After the Eagles most recent loss on Sunday night to none other than the Dallas Cowboys, the focus and excitement of those fans die-hard enough to stick this season out to the very end centered on the continued growth of Bryce Brown and Nick Foles.
And of course, this is with good reason.
Brown ran with strength, balance, vision, and a decisiveness we haven’t seen out of a running back in many years. He and McCoy combine to give Eagles fans hopes of a dynamic 1-2 punch in the backfield that, fingers crossed, whoever the next coach ends up being will make the focal point of the offense going forward.
Add in that Nick Foles looked calm, focused, physically capable and efficient and there was plenty there to be happy about, even as the inevitable wave of resigned anger washed over those of us still watching as the clock ticked down on consecutive loss number 8.
Of course there were other bright spots as well from the next generation of Eagles; like Damaris Johnsons punt return touchdown in the waning moments, Brandon Grahams active play in place of the recently released Jason Babin which resulted in 4 “stops” and 1.5 sacks, and Riley Coopers continued evolution into, at the very least, a strong number 3 wide receiver and red zone threat.
But to my eyes, the greatest development for the Eagles has to be Dennis Kelly’s continuously improving play at right tackle.
I’m not going to go overboard and claim him to be the next Jon Runyan, though as Sheil Kapadia pointed out earlier today there are some comparisons to be made.
I prefer to take a more long-term view of the situation.
Which essentially is this: with the expected return of both Jason Peters and Todd Herremans next season, Kelly could possibly fill a King Dunlap sized hole on the roster. No one is going to pretend that Dunlap, though he played well in this most recent loss to the Cowboys, is the player the front office would prefer as the swing tackle, and first guy off the bench in case of an offensive line injury.
He’s got size obviously, but his height makes nearly all his movements seem awkward and difficult, which allows both speed rushers to angle their bodies so that his inability to bend his knees renders him nearly useless as they run right around him (this is why he had those hands to the face penalties in the first game against the Cowboys), and leverage guys to easily get under his pads and push him around.
Kelly is big, but not in an awkward sense. His frame is bulky, but he’s clearly got a lot of strength to his lower body, allowing him to anchor. He essentially neutralized Anthony Spencer on Sunday night, holding him to 5 tackles and no sacks.

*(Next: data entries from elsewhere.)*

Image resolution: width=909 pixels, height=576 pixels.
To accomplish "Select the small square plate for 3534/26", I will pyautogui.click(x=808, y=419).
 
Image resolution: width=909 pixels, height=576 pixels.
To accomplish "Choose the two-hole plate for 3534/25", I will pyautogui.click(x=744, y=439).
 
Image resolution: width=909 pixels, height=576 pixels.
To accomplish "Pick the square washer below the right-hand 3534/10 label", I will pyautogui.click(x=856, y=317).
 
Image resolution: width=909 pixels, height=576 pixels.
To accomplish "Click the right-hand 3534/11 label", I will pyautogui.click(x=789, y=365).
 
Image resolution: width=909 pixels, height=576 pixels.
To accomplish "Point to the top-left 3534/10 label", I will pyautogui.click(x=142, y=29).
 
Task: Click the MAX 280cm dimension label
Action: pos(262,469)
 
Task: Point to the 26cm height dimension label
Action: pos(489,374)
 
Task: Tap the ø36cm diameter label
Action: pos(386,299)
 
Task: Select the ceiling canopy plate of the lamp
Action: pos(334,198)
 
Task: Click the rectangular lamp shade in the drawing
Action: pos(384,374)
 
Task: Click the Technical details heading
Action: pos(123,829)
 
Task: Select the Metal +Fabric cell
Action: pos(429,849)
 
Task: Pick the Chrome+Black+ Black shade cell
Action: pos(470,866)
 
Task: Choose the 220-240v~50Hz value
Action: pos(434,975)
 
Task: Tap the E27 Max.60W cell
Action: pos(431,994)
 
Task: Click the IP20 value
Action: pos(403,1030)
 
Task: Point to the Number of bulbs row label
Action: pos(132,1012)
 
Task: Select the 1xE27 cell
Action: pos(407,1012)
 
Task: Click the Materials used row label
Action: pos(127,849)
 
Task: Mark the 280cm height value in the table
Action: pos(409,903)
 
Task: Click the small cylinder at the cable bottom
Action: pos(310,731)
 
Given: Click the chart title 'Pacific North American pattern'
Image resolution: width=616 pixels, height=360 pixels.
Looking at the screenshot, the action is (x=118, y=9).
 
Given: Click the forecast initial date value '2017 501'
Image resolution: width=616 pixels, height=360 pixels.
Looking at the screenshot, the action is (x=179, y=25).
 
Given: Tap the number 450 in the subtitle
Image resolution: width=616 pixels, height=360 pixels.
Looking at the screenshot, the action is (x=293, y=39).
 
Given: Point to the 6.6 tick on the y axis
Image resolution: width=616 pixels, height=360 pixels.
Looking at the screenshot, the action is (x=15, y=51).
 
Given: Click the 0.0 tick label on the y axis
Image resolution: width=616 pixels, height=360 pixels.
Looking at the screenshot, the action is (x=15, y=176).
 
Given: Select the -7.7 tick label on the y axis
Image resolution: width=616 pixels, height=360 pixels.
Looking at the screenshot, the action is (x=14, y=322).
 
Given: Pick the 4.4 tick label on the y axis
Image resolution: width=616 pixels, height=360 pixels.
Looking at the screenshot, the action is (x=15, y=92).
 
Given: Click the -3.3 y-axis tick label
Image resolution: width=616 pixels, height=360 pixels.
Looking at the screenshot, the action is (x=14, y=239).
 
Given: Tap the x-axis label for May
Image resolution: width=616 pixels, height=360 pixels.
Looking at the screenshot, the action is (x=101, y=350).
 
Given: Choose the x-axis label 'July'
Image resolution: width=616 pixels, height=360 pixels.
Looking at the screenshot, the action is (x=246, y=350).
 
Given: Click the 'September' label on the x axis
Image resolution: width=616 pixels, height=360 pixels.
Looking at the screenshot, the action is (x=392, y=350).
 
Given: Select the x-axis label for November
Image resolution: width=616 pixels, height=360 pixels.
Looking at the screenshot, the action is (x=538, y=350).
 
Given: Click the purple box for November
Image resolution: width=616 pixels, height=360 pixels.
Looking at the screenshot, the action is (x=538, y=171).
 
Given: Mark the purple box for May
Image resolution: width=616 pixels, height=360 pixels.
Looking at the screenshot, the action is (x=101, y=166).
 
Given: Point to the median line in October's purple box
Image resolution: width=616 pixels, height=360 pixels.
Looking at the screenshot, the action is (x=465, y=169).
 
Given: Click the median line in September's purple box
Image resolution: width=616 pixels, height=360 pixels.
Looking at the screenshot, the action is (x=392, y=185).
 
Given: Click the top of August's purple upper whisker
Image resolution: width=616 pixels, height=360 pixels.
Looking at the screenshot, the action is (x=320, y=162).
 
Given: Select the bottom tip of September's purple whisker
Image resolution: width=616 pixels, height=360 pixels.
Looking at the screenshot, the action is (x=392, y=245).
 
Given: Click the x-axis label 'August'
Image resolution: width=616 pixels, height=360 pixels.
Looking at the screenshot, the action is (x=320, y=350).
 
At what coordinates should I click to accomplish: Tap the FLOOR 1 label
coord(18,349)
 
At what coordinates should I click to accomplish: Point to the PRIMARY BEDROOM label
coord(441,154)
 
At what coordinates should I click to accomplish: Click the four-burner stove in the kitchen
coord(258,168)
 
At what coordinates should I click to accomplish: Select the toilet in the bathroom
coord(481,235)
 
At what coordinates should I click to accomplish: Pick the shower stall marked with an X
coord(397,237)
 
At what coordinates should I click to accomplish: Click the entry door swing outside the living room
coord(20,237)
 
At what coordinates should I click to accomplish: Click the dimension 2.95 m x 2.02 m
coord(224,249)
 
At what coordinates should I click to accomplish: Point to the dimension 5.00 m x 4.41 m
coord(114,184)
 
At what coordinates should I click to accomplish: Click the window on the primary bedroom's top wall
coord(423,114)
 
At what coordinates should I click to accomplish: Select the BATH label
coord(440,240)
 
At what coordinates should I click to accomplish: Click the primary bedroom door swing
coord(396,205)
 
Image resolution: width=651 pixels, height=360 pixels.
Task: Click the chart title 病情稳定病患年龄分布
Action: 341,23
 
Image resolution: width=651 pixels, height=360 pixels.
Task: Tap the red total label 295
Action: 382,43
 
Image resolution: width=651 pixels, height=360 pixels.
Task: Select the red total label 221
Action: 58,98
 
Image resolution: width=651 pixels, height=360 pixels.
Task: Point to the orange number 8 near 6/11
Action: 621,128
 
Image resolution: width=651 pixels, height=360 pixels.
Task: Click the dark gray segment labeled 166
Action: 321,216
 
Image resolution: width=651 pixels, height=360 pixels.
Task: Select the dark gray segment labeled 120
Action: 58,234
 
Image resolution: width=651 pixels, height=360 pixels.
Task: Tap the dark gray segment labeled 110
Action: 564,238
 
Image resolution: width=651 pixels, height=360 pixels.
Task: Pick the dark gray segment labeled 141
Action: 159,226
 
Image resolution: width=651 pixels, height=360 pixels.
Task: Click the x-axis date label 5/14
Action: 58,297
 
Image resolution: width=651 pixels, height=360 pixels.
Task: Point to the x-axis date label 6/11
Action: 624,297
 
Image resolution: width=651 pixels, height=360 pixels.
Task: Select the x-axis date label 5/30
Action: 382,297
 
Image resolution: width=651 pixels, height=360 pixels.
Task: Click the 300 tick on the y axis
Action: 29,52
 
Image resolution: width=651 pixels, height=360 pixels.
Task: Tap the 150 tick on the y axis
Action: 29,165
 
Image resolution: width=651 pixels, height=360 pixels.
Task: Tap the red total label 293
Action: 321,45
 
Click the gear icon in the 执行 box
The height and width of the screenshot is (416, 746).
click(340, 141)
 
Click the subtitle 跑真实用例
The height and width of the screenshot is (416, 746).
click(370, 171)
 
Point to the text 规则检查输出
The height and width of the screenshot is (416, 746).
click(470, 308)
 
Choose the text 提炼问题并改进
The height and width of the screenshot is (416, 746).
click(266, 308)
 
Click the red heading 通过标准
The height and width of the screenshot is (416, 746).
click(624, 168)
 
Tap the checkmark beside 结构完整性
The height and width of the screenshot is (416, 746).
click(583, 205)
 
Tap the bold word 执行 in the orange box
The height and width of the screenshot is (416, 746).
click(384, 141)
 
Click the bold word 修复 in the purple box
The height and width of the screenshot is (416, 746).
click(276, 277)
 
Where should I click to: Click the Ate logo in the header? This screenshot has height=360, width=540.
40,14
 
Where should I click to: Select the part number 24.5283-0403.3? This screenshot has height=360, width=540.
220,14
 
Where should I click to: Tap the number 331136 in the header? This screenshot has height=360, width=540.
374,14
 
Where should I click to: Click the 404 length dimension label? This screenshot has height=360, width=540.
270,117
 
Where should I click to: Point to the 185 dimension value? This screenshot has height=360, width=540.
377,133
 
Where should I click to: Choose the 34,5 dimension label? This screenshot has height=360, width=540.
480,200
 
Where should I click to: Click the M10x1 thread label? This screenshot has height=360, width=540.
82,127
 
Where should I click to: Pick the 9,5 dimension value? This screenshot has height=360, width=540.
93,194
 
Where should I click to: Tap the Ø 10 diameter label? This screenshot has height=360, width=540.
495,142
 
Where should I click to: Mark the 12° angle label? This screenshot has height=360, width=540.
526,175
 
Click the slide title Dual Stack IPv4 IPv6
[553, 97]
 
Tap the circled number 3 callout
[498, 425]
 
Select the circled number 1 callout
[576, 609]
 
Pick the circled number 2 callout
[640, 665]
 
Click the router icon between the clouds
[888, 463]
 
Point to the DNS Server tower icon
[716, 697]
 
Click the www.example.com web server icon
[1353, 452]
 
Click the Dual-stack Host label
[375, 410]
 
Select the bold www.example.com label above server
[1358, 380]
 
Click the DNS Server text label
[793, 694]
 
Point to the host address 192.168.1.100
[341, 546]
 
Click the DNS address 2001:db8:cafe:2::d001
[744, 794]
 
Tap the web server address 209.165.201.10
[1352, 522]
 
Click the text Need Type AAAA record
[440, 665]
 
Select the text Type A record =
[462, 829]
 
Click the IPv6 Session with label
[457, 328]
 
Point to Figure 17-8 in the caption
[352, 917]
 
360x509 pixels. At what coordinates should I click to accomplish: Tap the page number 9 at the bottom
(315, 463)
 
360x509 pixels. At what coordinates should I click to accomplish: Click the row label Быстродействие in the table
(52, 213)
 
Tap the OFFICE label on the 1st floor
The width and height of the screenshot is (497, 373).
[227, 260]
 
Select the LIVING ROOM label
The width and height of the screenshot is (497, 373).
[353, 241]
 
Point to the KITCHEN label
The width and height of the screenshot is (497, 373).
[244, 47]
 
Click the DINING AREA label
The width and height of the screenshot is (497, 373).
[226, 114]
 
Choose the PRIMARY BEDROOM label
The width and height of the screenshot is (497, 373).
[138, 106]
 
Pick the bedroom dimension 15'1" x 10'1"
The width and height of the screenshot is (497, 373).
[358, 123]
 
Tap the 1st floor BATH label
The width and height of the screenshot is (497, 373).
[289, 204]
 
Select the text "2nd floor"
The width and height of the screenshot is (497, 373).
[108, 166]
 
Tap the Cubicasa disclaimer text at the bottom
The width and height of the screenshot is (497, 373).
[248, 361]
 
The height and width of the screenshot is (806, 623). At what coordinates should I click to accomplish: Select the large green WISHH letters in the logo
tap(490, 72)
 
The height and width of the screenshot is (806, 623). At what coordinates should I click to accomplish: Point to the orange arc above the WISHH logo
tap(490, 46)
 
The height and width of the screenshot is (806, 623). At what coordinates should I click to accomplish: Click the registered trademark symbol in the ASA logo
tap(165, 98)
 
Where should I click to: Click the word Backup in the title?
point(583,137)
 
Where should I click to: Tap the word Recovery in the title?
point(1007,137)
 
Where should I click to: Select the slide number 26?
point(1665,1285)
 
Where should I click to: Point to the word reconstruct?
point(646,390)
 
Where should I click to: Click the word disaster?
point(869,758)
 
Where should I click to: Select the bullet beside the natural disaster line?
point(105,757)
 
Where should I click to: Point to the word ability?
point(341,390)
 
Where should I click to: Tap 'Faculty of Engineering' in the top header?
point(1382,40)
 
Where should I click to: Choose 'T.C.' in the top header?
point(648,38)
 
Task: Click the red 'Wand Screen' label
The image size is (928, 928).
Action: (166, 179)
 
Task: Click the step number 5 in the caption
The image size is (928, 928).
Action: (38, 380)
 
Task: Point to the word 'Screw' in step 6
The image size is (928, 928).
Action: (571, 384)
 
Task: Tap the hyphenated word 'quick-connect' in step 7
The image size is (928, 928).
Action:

The best part about Kelly’s development is that it gives the Eagles flexibility. It’s still early, but if you search out mock drafts at this point of the year, many of them have the Eagles taking someone like Luke Joeckel, a tackle out of Texas A&M.
And while Joeckel is very talented and a prospect I wouldn’t be upset to see the Eagles grab, especially considering that Jason Peters will be 31 and Todd Herremans will be 30 by the time the 2013 season starts, if Kelly proves that he’s at the very least a competent back-up, it frees the Eagles to allocate draft resources elsewhere.
Like say, on a defense that’s become historically bad, allowing opposing quarterback’s to roll up a 152.4 rating on third down in the past six games.
There’s even the off chance Kelly’s development could take him into starter territory, allowing Herremans to return to his original NFL position of guard and further strengthening a unit that has become a serious liability this season, lessening the need to spend an early draft pick on an offensive lineman.
Of course, all of this is projection and there’s no telling where Kelly will end up or what type of player he’ll turn out to be. But there’s one thing for certain; this 2012 draft class has the chance to be a once in a lifetime group, with Dennis Kelly just another in a line of guys with bright futures, hopefully, in Eagles green.